Besonderes Augenmerk schenkt er den Hunden von Konstantinopel. „In orientalischen Städten”, notiert er, „gibt es hauptsächlich zweierlei Einwohner: Menschen und Hunde. Nicht etwa Haushunde, sondern streunende Hunde. Der Hund ist „Herr über Ruinen und über die Straße”. Keiner kümmert sich um ihn, keiner tut ihm etwas Gutes, im Gegenteil, im Orient ist, so Neruda, der Hund „ein armseliger Paria”. Kaum einer hat dem traurigen Schattentier wohl je einen so liebevollen Blick gewidmet wie Jan Neruda, und an keiner Stelle seiner Reisebilder spürt man das Mitleid und die Emphase des sozialen Realisten so deutlich wie in den Seiten über die Hunde von Konstantinopel.

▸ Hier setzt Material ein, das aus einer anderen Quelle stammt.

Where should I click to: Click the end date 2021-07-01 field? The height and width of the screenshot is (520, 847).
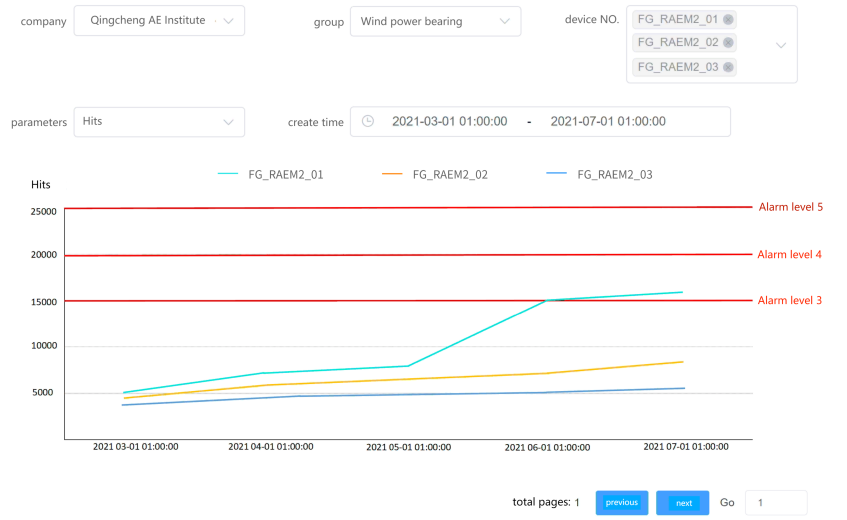coord(608,121)
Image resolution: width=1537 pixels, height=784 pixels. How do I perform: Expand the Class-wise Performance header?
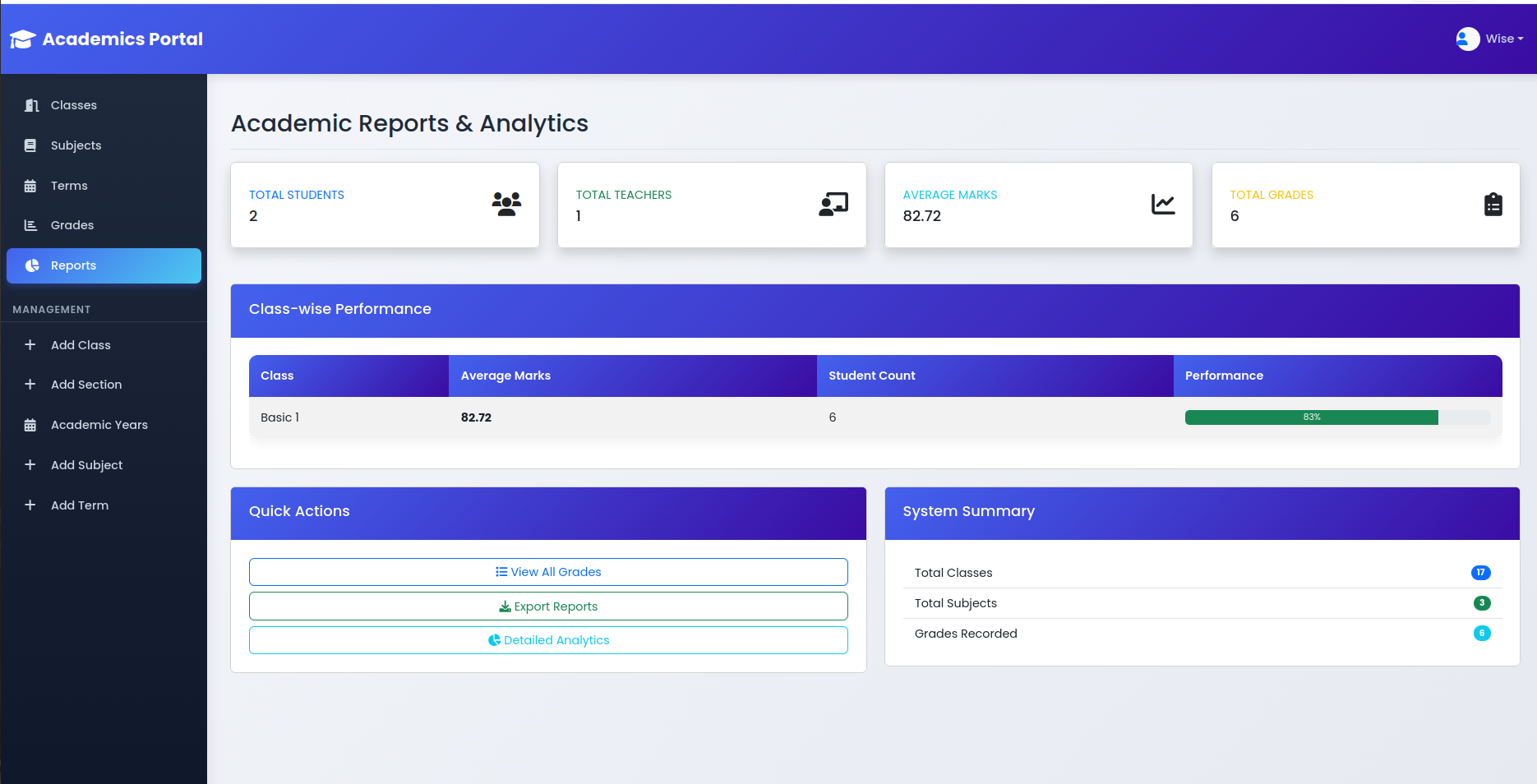click(x=340, y=310)
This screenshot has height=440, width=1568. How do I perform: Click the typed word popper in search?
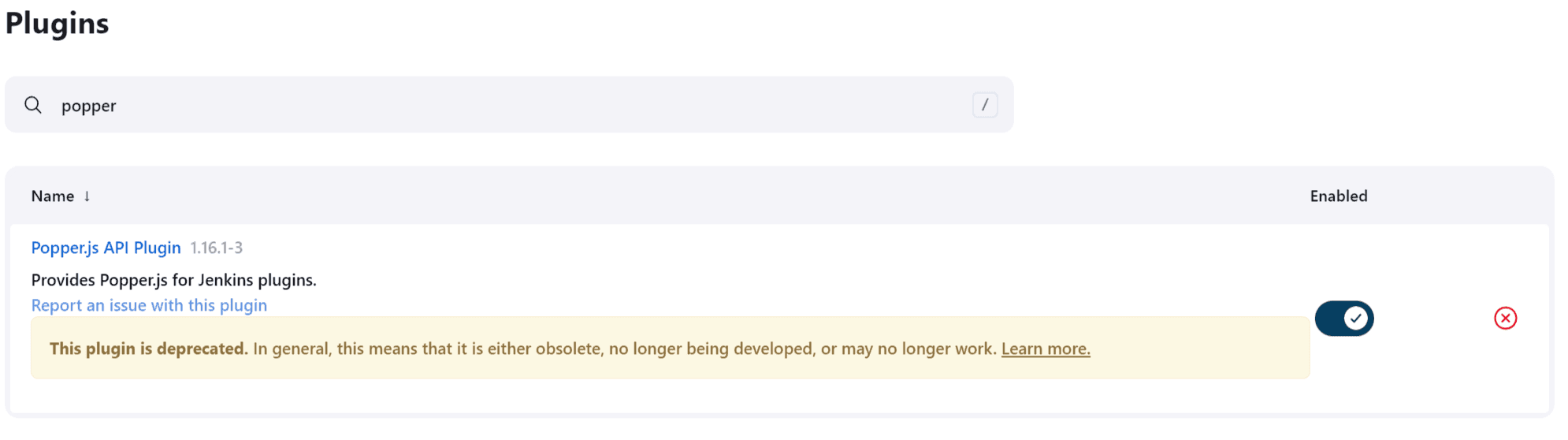click(x=88, y=106)
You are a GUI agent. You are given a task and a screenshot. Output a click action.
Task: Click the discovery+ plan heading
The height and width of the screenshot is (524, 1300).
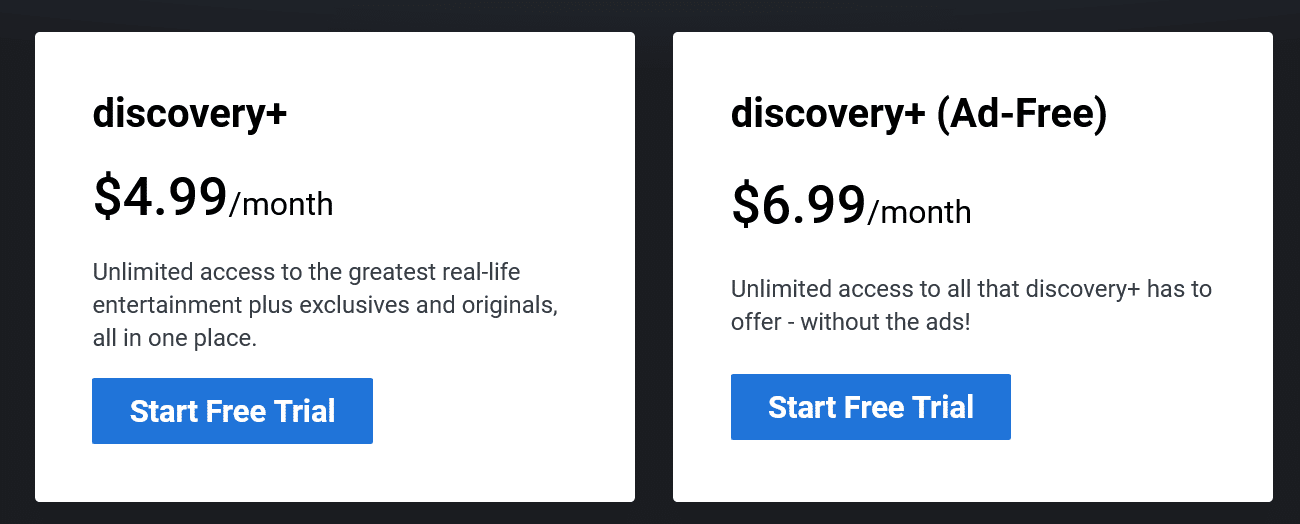click(x=190, y=114)
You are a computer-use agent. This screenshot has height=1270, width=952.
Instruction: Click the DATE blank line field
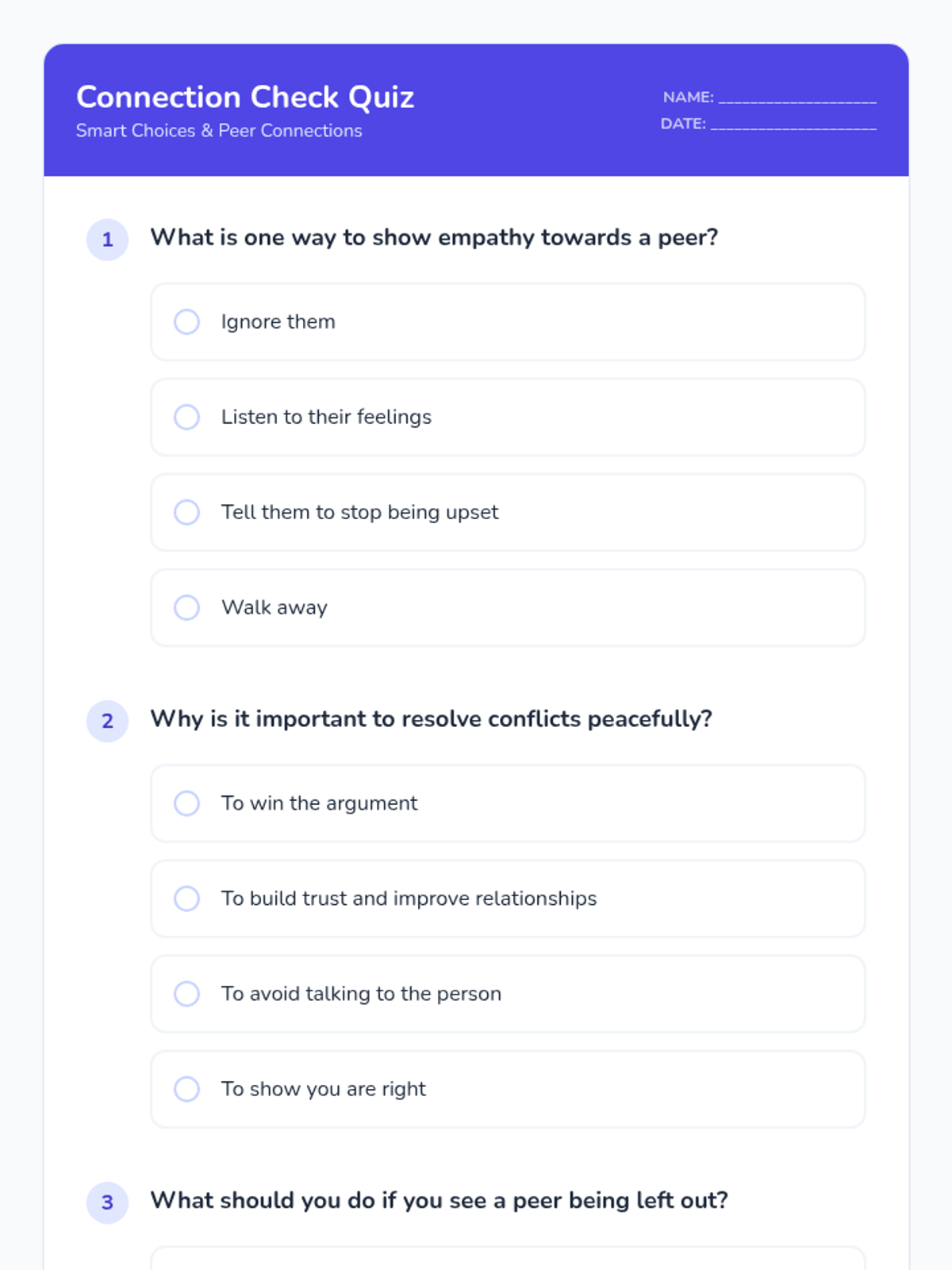click(x=793, y=124)
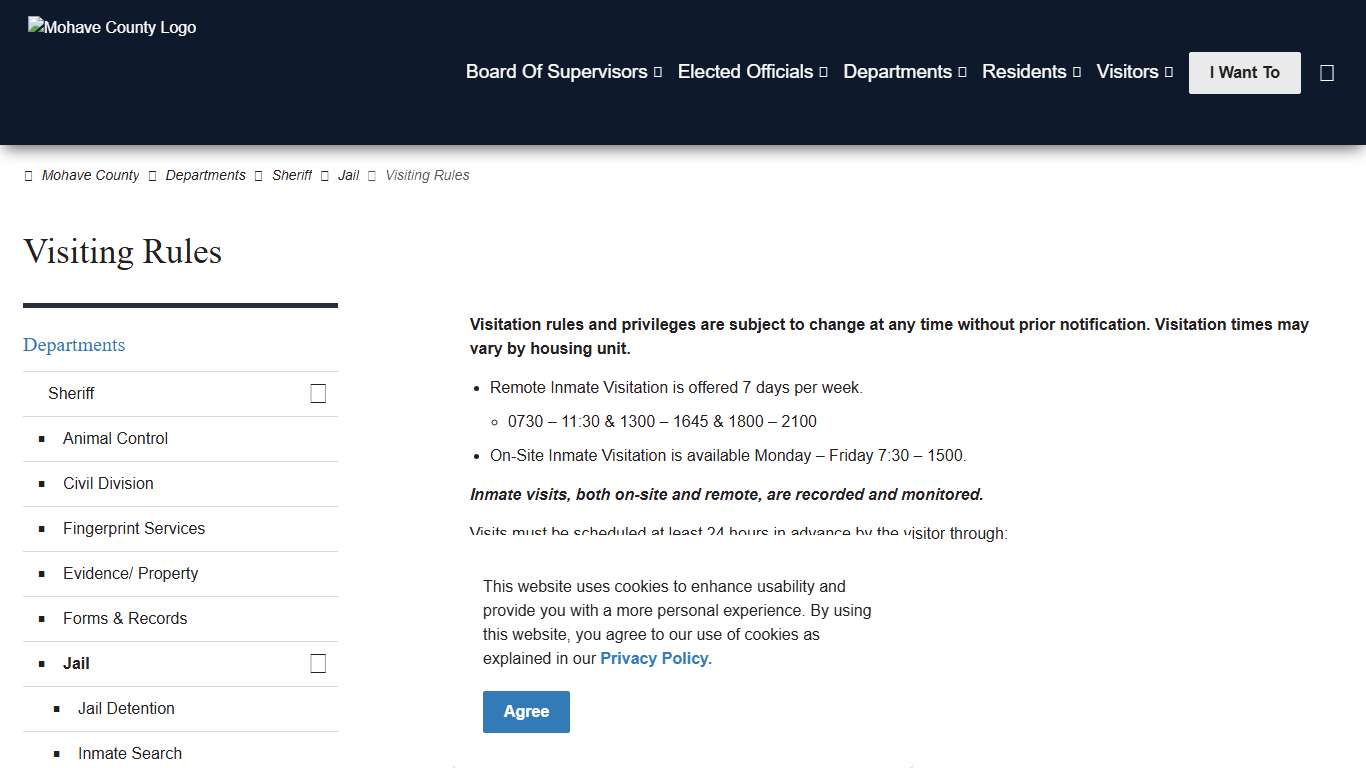Screen dimensions: 1366x768
Task: Open the Departments navigation dropdown
Action: (904, 72)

Man trennt sich ungern von diesem Buch und wünscht, es würden einmal die gesammelten Feuilletons von Jan Neruda ins Deutsche übersetzt.CHRISTOPH BARTMANN
JAN NERUDA: Die Hunde von Konstantinopel. Reisebilder. Ausgewählt, aus dem Tschechischen übersetzt und mit einem Nachwort von Christa Rothmeier. Deutsche Verlags-Anstalt, München 2007. 372 S., 19, 95 Euro.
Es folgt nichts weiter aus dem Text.